• THE REQUEST:
Rewrite the material below, changing every "Viewport" to "Display area" and leaving everything else as it is.

◇ ◇ ◇ ◇ ◇

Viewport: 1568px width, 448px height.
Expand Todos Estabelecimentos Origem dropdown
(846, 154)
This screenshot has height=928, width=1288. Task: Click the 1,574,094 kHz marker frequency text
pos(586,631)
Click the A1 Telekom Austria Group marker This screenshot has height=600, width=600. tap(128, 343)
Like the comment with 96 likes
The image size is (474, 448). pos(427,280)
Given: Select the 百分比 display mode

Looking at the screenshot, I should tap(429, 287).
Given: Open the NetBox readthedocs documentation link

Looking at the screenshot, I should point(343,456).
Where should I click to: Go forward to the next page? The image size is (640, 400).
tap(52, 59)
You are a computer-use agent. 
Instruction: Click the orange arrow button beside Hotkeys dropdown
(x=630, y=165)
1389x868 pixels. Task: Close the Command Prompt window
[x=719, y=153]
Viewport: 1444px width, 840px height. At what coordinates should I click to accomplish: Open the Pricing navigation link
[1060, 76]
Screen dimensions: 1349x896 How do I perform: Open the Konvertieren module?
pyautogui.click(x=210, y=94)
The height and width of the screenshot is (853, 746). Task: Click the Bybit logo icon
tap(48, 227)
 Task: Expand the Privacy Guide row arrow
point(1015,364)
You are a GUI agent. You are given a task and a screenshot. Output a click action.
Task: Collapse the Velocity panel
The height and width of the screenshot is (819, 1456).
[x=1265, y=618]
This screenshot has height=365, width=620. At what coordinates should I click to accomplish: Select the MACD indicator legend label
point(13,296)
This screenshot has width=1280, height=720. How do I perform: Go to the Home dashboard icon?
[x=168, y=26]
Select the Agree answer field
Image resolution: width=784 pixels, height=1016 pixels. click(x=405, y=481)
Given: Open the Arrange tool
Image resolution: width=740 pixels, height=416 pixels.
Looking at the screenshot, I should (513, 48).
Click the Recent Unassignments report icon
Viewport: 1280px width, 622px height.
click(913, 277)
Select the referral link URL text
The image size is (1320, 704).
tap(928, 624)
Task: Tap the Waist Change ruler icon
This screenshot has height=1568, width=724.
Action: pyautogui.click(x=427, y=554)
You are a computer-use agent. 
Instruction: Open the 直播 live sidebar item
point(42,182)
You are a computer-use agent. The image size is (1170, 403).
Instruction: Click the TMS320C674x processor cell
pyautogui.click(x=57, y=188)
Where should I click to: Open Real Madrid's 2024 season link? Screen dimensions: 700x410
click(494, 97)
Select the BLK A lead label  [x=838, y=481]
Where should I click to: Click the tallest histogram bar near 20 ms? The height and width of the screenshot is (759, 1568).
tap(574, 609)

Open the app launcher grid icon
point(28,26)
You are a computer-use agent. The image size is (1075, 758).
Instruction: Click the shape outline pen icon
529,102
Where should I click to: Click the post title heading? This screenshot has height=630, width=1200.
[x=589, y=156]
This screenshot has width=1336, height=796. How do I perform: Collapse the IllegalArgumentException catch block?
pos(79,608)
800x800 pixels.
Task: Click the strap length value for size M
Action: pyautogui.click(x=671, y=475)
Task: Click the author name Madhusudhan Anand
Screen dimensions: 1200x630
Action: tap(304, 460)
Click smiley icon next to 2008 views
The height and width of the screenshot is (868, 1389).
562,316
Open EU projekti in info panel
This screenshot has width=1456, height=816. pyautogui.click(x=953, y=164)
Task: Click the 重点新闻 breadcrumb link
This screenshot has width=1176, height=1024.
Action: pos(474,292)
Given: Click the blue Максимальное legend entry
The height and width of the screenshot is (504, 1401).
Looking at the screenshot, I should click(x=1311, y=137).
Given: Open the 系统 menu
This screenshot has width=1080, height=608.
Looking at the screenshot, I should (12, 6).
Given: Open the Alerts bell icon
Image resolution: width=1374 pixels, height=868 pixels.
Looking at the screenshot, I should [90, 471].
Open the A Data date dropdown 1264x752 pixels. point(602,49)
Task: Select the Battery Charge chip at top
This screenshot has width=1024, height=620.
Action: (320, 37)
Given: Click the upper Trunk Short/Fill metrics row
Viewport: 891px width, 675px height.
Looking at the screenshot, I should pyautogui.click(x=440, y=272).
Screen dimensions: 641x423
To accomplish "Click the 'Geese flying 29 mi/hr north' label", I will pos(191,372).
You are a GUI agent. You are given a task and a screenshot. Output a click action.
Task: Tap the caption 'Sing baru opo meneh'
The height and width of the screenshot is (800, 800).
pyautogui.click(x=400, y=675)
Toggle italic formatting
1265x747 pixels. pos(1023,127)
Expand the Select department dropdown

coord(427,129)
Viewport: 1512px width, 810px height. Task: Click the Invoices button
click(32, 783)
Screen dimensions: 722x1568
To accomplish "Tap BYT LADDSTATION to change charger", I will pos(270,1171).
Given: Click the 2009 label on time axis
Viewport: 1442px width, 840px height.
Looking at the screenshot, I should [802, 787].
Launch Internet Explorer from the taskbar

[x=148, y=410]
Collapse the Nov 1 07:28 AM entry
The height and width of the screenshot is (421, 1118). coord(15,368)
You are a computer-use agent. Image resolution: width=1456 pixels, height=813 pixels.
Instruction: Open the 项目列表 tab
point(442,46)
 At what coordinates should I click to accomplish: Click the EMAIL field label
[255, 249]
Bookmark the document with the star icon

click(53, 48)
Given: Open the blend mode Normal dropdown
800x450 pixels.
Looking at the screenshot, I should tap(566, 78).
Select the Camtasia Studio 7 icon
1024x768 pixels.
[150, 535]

◇ ◇ ◇ ◇ ◇

• RESULT OF THE TASK:
Display area: 1568px width, 448px height.
Expand Todos Estabelecimentos Origem dropdown
(846, 154)
This screenshot has height=928, width=1288. Task: Click the 1,574,094 kHz marker frequency text
pos(586,631)
Click the A1 Telekom Austria Group marker This screenshot has height=600, width=600. tap(128, 343)
Like the comment with 96 likes
The image size is (474, 448). pos(427,280)
Given: Select the 百分比 display mode

Looking at the screenshot, I should tap(429, 287).
Given: Open the NetBox readthedocs documentation link

Looking at the screenshot, I should point(343,456).
Where should I click to: Go forward to the next page? The image size is (640, 400).
tap(52, 59)
You are a computer-use agent. 
Instruction: Click the orange arrow button beside Hotkeys dropdown
(x=630, y=165)
1389x868 pixels. Task: Close the Command Prompt window
[x=719, y=153]
Display area: 1444px width, 840px height. At what coordinates should I click to accomplish: Open the Pricing navigation link
[1060, 76]
Screen dimensions: 1349x896 How do I perform: Open the Konvertieren module?
pyautogui.click(x=210, y=94)
The height and width of the screenshot is (853, 746). Task: Click the Bybit logo icon
tap(48, 227)
 Task: Expand the Privacy Guide row arrow
point(1015,364)
You are a GUI agent. You are given a task and a screenshot. Output a click action.
Task: Collapse the Velocity panel
The height and width of the screenshot is (819, 1456).
[x=1265, y=618]
This screenshot has height=365, width=620. At what coordinates should I click to accomplish: Select the MACD indicator legend label
point(13,296)
This screenshot has width=1280, height=720. How do I perform: Go to the Home dashboard icon?
[x=168, y=26]
Select the Agree answer field
Image resolution: width=784 pixels, height=1016 pixels. click(x=405, y=481)
Given: Open the Arrange tool
Image resolution: width=740 pixels, height=416 pixels.
Looking at the screenshot, I should (513, 48).
Click the Recent Unassignments report icon
Display area: 1280px width, 622px height.
click(913, 277)
Select the referral link URL text
The image size is (1320, 704).
tap(928, 624)
Task: Tap the Waist Change ruler icon
This screenshot has height=1568, width=724.
Action: pyautogui.click(x=427, y=554)
You are a computer-use agent. 
Instruction: Open the 直播 live sidebar item
point(42,182)
You are a computer-use agent. The image size is (1170, 403).
Instruction: Click the TMS320C674x processor cell
pyautogui.click(x=57, y=188)
Where should I click to: Open Real Madrid's 2024 season link? Screen dimensions: 700x410
click(494, 97)
Select the BLK A lead label  [x=838, y=481]
Where should I click to: Click the tallest histogram bar near 20 ms? The height and width of the screenshot is (759, 1568).
tap(574, 609)

Open the app launcher grid icon
point(28,26)
You are a computer-use agent. The image size is (1075, 758).
Instruction: Click the shape outline pen icon
529,102
Where should I click to: Click the post title heading? This screenshot has height=630, width=1200.
[x=589, y=156]
This screenshot has width=1336, height=796. How do I perform: Collapse the IllegalArgumentException catch block?
pos(79,608)
800x800 pixels.
Task: Click the strap length value for size M
Action: pyautogui.click(x=671, y=475)
Task: Click the author name Madhusudhan Anand
Screen dimensions: 1200x630
Action: tap(304, 460)
Click smiley icon next to 2008 views
The height and width of the screenshot is (868, 1389).
562,316
Open EU projekti in info panel
This screenshot has width=1456, height=816. pyautogui.click(x=953, y=164)
Task: Click the 重点新闻 breadcrumb link
This screenshot has width=1176, height=1024.
Action: pos(474,292)
Given: Click the blue Максимальное legend entry
The height and width of the screenshot is (504, 1401).
Looking at the screenshot, I should click(x=1311, y=137).
Given: Open the 系统 menu
This screenshot has width=1080, height=608.
Looking at the screenshot, I should (12, 6).
Given: Open the Alerts bell icon
Image resolution: width=1374 pixels, height=868 pixels.
Looking at the screenshot, I should [90, 471].
Open the A Data date dropdown 1264x752 pixels. point(602,49)
Task: Select the Battery Charge chip at top
This screenshot has width=1024, height=620.
Action: (320, 37)
Given: Click the upper Trunk Short/Fill metrics row
Display area: 891px width, 675px height.
Looking at the screenshot, I should pyautogui.click(x=440, y=272).
Screen dimensions: 641x423
To accomplish "Click the 'Geese flying 29 mi/hr north' label", I will pos(191,372).
You are a GUI agent. You are given a task and a screenshot. Output a click action.
Task: Tap the caption 'Sing baru opo meneh'
The height and width of the screenshot is (800, 800).
pyautogui.click(x=400, y=675)
Toggle italic formatting
1265x747 pixels. pos(1023,127)
Expand the Select department dropdown

coord(427,129)
Display area: 1512px width, 810px height. Task: Click the Invoices button
click(32, 783)
Screen dimensions: 722x1568
To accomplish "Tap BYT LADDSTATION to change charger", I will pos(270,1171).
Given: Click the 2009 label on time axis
Display area: 1442px width, 840px height.
Looking at the screenshot, I should [802, 787].
Launch Internet Explorer from the taskbar

[x=148, y=410]
Collapse the Nov 1 07:28 AM entry
The height and width of the screenshot is (421, 1118). coord(15,368)
You are a computer-use agent. Image resolution: width=1456 pixels, height=813 pixels.
Instruction: Open the 项目列表 tab
point(442,46)
 At what coordinates should I click to accomplish: Click the EMAIL field label
[255, 249]
Bookmark the document with the star icon

click(53, 48)
Given: Open the blend mode Normal dropdown
800x450 pixels.
Looking at the screenshot, I should tap(566, 78).
Select the Camtasia Studio 7 icon
1024x768 pixels.
[150, 535]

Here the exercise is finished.